→ PAGE TEXT:
******

Compilation album by Deacon Blue
- Released: 10 February 1997
- Genre: Pop, rock, blues
- Label: Columbia

Deacon Blue chronology
| Our Town - The Greatest Hits (1994) | Riches & More (1997) | Walking Back Home (1999) |

= Riches & More =

Riches & More is a compilation album for the Scottish rock band Deacon Blue. It combines the Riches (a limited edition bonus album that was temporarily packaged with copies of the album Raintown) with the Four Bacharach & David Songs EP. However, this compilation does not include the piano version of the song "Raintown", which was the fifth track on the initial release of Riches.

******

→ MATERIAL:
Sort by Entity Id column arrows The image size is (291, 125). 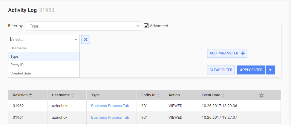pyautogui.click(x=158, y=95)
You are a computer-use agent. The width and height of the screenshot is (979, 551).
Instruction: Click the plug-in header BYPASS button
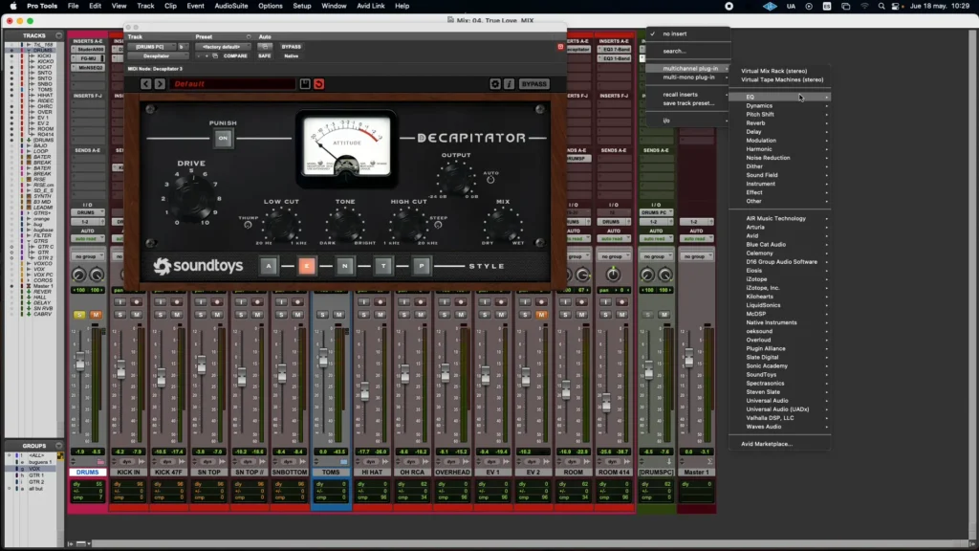pos(291,47)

******

→ WHAT YOU NEED TO DO:
a - In the Riches & More text, starting with "Compilation album by" and going on through "release of Riches.", write the passage again, substituting "Rain Town" for every "Raintown".
b - Shorten the paragraph of the Riches & More text that begins "Riches & More is a compilation album" while keeping its main facts.
The data above is separate material from the Riches & More text.

→ ANSWERS FOR THE EXERCISE:
a -
Compilation album by Deacon Blue
- Released: 10 February 1997
- Genre: Pop, rock, blues
- Label: Columbia

Deacon Blue chronology
| Our Town - The Greatest Hits (1994) | Riches & More (1997) | Walking Back Home (1999) |

= Riches & More =

Riches & More is a compilation album for the Scottish rock band Deacon Blue. It combines the Riches (a limited edition bonus album that was temporarily packaged with copies of the album Rain Town) with the Four Bacharach & David Songs EP. However, this compilation does not include the piano version of the song "Rain Town", which was the fifth track on the initial release of Riches.

b - Riches & More, a compilation by the Scottish rock band Deacon Blue, combines Riches with the Four Bacharach & David Songs EP. Riches was a limited edition bonus album that was temporarily packaged with Raintown. The compilation leaves out the piano version of "Raintown," the fifth track on the initial release of Riches.